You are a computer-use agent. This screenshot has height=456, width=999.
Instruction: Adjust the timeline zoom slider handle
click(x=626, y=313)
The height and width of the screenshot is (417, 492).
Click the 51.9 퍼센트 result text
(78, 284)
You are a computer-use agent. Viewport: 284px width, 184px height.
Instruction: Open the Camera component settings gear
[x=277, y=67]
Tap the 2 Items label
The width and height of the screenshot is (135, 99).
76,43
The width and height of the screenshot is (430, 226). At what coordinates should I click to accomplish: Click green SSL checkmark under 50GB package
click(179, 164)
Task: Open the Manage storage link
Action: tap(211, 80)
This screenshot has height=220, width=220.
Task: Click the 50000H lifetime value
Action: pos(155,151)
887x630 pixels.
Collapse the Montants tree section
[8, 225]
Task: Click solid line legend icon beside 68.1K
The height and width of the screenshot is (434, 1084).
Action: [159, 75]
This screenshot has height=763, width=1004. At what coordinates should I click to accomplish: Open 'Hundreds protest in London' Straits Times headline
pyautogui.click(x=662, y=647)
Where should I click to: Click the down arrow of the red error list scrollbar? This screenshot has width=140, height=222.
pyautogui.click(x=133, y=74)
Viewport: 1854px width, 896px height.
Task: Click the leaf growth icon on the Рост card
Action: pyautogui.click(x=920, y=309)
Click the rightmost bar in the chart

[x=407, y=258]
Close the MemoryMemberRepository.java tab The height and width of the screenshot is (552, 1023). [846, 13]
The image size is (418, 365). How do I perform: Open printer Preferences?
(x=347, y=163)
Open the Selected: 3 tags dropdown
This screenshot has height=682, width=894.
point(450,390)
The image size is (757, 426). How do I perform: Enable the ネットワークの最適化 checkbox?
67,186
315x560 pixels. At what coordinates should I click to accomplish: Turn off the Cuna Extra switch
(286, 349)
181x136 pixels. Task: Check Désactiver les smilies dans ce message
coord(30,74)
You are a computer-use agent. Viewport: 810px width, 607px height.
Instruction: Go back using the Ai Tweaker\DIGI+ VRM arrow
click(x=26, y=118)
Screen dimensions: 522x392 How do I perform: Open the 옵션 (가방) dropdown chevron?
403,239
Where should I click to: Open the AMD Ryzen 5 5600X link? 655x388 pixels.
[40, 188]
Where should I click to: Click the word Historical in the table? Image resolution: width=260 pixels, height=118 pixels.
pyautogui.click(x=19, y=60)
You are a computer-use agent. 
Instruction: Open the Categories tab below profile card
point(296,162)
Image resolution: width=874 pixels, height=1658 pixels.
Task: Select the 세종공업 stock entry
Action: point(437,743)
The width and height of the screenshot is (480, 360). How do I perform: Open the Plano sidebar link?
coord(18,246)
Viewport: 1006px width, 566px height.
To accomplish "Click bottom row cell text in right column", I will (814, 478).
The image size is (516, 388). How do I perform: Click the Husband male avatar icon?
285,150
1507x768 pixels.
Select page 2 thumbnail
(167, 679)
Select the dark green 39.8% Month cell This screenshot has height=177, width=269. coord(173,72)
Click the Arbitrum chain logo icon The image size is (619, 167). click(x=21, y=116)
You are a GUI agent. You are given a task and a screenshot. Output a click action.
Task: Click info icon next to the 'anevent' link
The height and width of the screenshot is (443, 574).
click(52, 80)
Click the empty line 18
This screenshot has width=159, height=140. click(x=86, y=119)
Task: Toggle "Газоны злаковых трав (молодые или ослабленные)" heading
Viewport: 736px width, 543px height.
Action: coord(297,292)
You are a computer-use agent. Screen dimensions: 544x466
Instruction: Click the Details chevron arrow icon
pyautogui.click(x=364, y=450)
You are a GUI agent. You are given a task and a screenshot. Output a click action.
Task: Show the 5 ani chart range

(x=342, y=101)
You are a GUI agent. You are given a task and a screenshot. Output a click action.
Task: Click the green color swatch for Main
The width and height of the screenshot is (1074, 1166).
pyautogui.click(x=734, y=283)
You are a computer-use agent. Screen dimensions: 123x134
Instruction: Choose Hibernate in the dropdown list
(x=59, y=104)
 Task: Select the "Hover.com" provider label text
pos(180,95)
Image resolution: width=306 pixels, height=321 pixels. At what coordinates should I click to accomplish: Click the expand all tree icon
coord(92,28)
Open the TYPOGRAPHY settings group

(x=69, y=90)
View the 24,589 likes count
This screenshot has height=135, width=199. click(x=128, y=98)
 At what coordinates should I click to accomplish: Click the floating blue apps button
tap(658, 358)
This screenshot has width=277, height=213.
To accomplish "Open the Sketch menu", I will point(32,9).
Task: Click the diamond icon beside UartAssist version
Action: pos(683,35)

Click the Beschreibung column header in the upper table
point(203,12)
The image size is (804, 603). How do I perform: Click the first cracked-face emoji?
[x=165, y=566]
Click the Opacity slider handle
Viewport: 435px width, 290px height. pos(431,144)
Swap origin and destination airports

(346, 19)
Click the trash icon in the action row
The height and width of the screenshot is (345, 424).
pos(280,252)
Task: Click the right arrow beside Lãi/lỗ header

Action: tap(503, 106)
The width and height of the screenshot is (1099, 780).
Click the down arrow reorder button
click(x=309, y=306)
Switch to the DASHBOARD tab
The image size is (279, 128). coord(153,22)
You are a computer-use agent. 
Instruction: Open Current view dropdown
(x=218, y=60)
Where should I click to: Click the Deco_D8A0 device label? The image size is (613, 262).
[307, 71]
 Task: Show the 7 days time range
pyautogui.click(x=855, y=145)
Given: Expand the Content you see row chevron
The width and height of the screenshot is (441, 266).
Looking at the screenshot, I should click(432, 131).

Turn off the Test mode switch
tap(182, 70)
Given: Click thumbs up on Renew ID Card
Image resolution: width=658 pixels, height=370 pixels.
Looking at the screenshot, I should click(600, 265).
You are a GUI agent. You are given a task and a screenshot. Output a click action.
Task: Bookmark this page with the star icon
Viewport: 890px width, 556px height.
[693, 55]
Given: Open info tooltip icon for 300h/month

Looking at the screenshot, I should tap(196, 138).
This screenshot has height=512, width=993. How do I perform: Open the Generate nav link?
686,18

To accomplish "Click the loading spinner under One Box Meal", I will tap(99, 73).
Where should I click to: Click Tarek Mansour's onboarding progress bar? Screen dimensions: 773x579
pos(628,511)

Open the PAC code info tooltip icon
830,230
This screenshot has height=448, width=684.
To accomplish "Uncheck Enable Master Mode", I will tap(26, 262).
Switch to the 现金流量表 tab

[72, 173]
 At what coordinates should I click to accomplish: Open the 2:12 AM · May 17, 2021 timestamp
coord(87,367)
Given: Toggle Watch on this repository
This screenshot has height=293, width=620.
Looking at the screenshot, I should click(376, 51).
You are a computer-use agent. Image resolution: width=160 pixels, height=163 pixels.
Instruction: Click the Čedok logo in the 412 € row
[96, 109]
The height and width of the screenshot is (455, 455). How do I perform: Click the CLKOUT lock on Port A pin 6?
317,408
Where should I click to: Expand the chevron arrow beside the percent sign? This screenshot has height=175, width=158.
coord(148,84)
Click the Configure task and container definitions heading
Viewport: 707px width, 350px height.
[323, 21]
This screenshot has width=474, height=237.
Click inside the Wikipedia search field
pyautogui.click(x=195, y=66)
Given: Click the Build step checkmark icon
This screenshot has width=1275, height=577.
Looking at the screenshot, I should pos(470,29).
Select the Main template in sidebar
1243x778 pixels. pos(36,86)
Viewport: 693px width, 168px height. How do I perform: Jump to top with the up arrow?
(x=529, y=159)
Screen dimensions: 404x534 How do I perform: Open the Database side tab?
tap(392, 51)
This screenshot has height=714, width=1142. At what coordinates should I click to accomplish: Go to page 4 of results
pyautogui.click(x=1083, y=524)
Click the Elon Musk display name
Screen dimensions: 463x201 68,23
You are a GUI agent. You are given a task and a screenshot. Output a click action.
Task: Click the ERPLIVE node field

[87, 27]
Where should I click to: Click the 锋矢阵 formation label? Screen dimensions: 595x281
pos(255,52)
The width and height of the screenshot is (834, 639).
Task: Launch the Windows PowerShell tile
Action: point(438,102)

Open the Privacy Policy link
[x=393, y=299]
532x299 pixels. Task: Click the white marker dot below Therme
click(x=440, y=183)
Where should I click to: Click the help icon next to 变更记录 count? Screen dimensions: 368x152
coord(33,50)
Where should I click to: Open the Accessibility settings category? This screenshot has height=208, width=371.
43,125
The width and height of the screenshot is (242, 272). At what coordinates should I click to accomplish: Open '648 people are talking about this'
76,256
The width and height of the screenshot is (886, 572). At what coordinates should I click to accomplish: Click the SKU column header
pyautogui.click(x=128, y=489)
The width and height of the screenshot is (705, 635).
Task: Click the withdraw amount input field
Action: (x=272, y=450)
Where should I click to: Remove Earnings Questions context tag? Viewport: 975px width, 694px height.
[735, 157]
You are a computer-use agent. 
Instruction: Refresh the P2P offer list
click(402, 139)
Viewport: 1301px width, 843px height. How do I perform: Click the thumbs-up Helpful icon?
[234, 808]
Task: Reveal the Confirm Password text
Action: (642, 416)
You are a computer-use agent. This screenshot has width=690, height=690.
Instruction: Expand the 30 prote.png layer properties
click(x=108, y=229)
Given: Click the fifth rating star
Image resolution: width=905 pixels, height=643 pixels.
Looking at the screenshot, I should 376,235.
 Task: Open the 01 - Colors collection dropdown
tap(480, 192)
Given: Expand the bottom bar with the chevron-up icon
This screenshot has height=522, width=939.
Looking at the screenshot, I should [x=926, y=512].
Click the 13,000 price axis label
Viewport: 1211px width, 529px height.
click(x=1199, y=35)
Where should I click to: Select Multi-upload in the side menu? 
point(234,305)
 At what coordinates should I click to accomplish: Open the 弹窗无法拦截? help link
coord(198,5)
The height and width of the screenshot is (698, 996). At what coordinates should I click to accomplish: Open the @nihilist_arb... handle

========================================================================

◆ Problem details ◆
Within the records, on how many lines does the word "bottom" appear? Provide the number alone.

◆ Answer below ◆
2